━━━━━ DOCUMENT SEGMENT ━━━━━

Wu:Humility is pervasive. The jun zi will have grace in death.
The Image
Legge: A mountain hidden within the earth -- the image of Temperance. The superior man, in accordance with this, diminishes his excesses to augment his insufficiencies, thus creating a just balance.
Wilhelm/Baynes: Within the earth, a mountain: the image of Modesty. Thus the superior man reduces that which is too much, and augments that which is too little. He weighs things and makes them equal.
Blofeld: This hexagram symbolizes a mountain in the centre of the earth. The Superior Man takes from where there is too much in order to augment what is too little. He weighs things and apportions them fairly. [The component trigrams symbolize a mountain surrounded by flat earth, thus suggesting too much in one place and too little in others.]
Liu: The mountain within the earth symbolizes modesty. The superior man reduces the excess and increases the lacking; he weighs and then equalizes all things.
Ritsema/Karcher: Earth center possessing mountain. Humbling. A chun tzu uses reducing the numerous to augment the few. A chun tzu uses evaluating beings to even spreading-out.
Cleary (1): There are mountains in the earth; modesty. Thus does the superior person decrease the abundant and add to the scarce, assessing things and dealing impartially.
Cleary (2): … Leaders assess people and give impartially, by taking from the abundant and adding to the scarce.
Wu: There is a mountain inside earth; this is Humility. Thus the jun zi takes excess from the more to enrich the less and measures goods to ensure fair distribution. [To prepare oneself to accept what is fair among all his fellow men is the essence of humility.]
COMMENTARY
Confucius/Legge: It is the way of heaven to dispense its blessings downwards, and the way of earth to radiate its influence upwards. Both heaven and earth diminish the full to augment the lowly. Spiritual beings inflict calamity on the proud and bless the meek, and men resent ostentation and love temperance. Temperanceenlightens an honorable office, and neither will men ignore it in lowly positions. Thus does the superior man attain his ends. [Emphasis editor's -- Ritsema/Karcher translate "spiritual beings" [Kuei Shen] as: "The whole range of imaginal beings both inside and outside the individual; spiritual powers, gods, demons, ghosts, powers, fetishes.”]
Legge: An essay on temperance rightly follows that on abundant possessions. The third line, dynamic among five magnetic lines, in the topmost place of the trigram of Keeping Still, is the ruler of the hexagram. He is the representative of Temperance -- strong, but self-effacing. The idea is that temperance is the way to permanent success.

━━━━━ DATASET ENTRIES ━━━━━

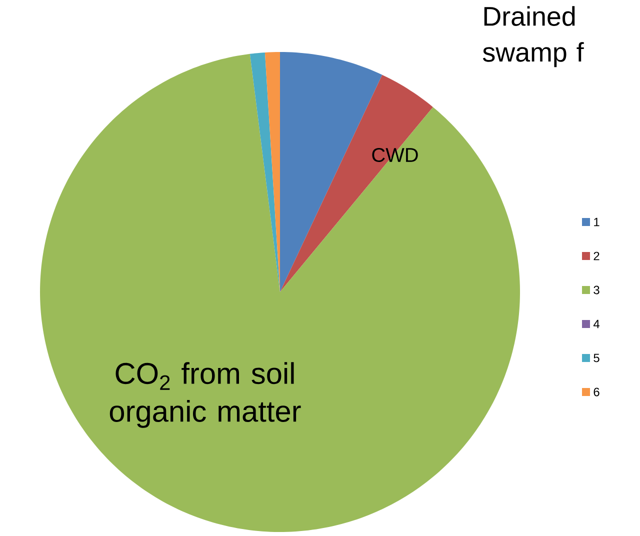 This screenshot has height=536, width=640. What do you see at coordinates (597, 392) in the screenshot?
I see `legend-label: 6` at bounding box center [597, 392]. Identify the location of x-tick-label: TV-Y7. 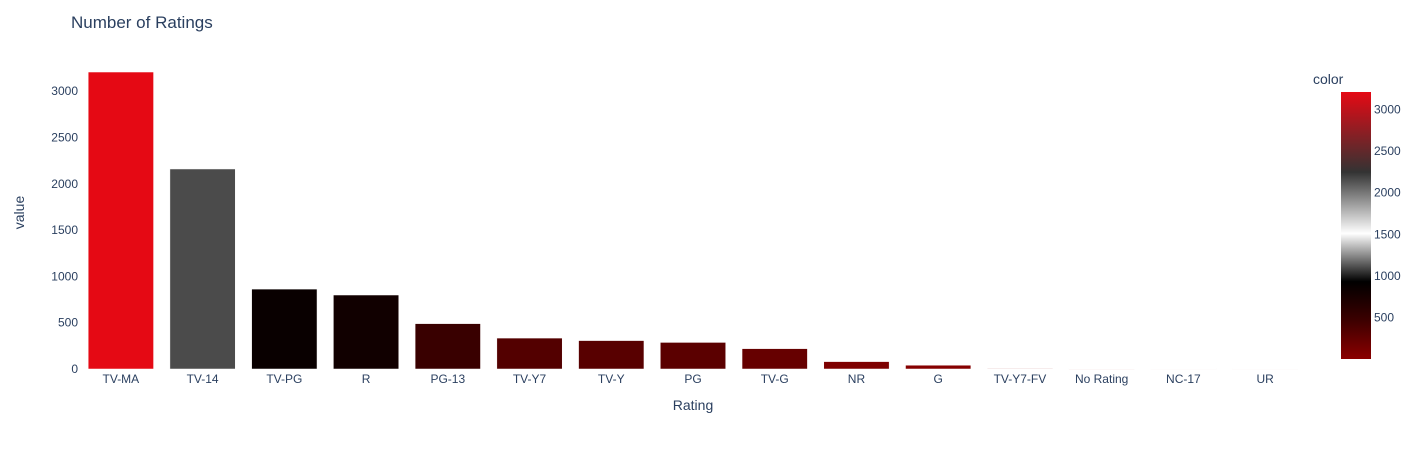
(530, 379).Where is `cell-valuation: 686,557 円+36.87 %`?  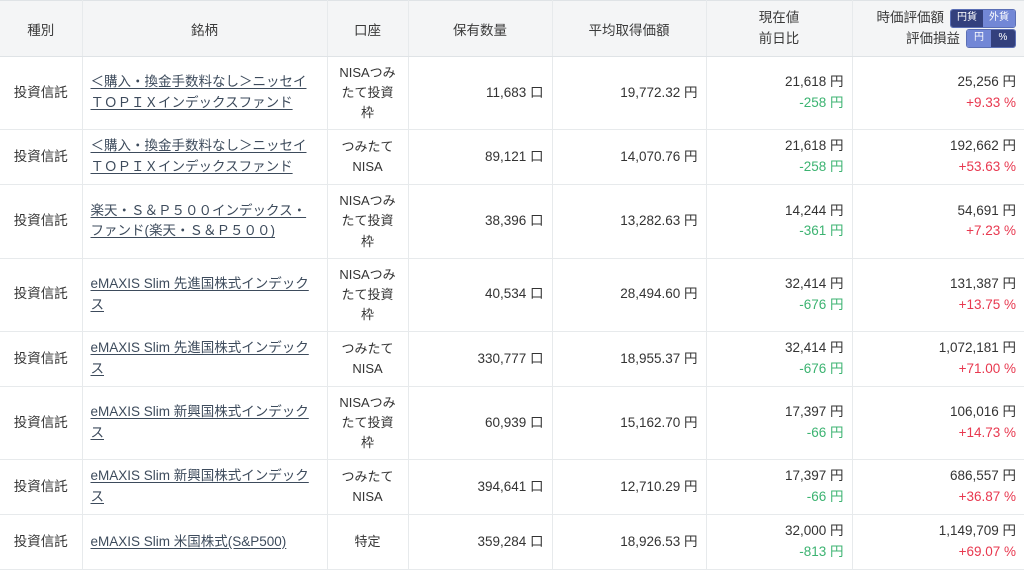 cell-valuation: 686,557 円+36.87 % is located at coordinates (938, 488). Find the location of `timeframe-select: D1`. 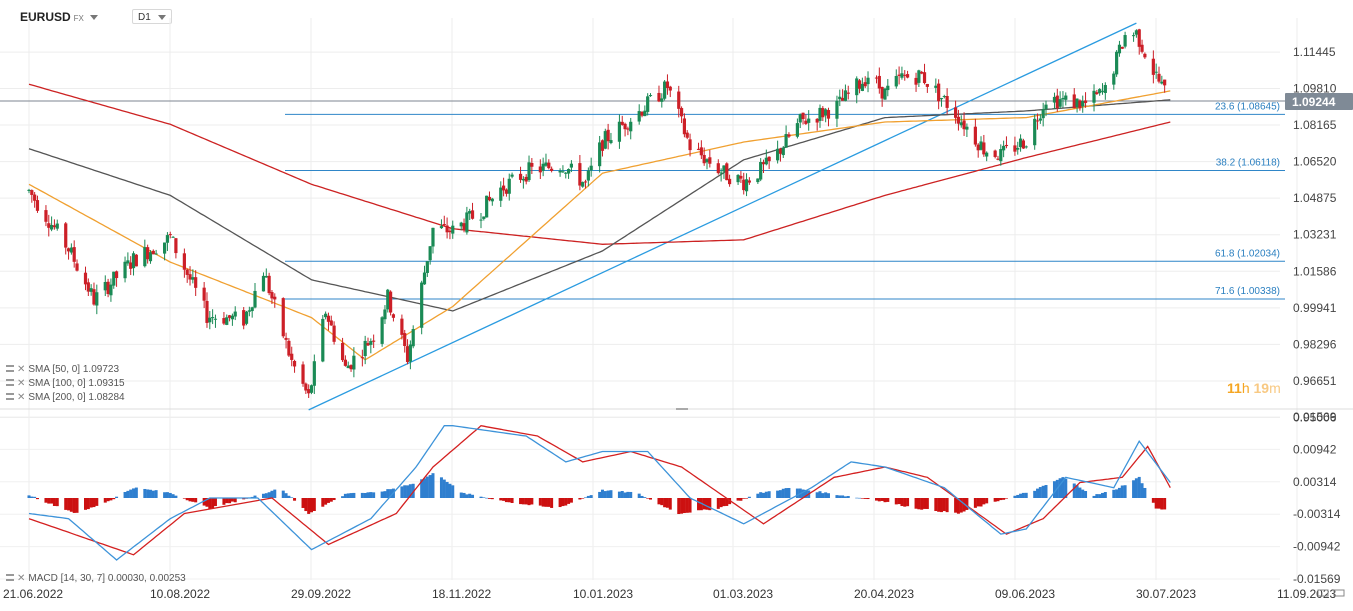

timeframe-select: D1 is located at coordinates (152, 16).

━━━━━

• PROBLEM 1:
In the hexagram passage, list every translator label that begins a line in the section headed "The Image".
• PROBLEM 2:
Continue the hexagram passage, starting after its final sentence on temperance and permanent success.
The entries are unrelated to the hexagram passage and stand apart from it.

• EXPECTED OUTPUT 1:
Legge; Wilhelm/Baynes; Blofeld; Liu; Ritsema/Karcher; Cleary (1); Cleary (2); Wu

• EXPECTED OUTPUT 2:
The Confucian commentary deals generally with the subject of temperance, showing how it is valued by heaven and earth, by spirits and by men. The descent of the heavenly influences, and the low position of the earth are both symbolic of temperance. The heavenly influences are seen in the daily fluctuations of the sun and moon, and the fertility of the earth correspondingly waxes and wanes with the seasons.
The Daily Lecture says:"The five yin lines above and below symbolize the earth; the one yang line in the center is the mountain in the midst of the earth. The many yin lines represent men's desires; the one yang line represents the heavenly principle. The superior man, looking at this symbolism, diminishes the multitude of human desires within him, and increases the single shoot of the heavenly principle; so does he become grandly just, and can deal with all things evenly according to the nature of each. In whatever circumstances or place he is, he will do what is right.”
NOTES AND PARAPHRASES
Judgment:Temperance means maintaining a dynamic/magnetic balance of forces to attain success.
The Superior Man maintains equilibrium in all that he does.
The most common translation of the title for this hexagram is Modesty, but I have chosen Temperance as a title more expressive of the ideas in the Image and Confucian commentary. The words “modesty” and “humility” often carry a connotation of weakness in western usage, and “temperance,” meaning to temper or regulate, is more expressive of the dynamic strength of will required to restrain and modulate the drive to dominate every situation.
The Image shows a mountain hidden beneath the earth--the quiet, invincible power of sheer will is hidden from view, yet it influences everything. Who observing such a level surface would know that the bulk of Mt. Everest was buried beneath it? Temperance means that one's power is hidden, that the fluctuations of heaven and earth are kept in such dynamic/magnetic balance as to be invisible to ordinary vision. The temperate person is strong enough to bear the weight of the world when that is necessary for the Work.
Marcus Aurelius, the Stoic Roman Emperor, was arguably the most powerful man of his time, yet his temperance and modesty showed him to fulfill the ideal of the superior man. Only the truly strong can be truly modest.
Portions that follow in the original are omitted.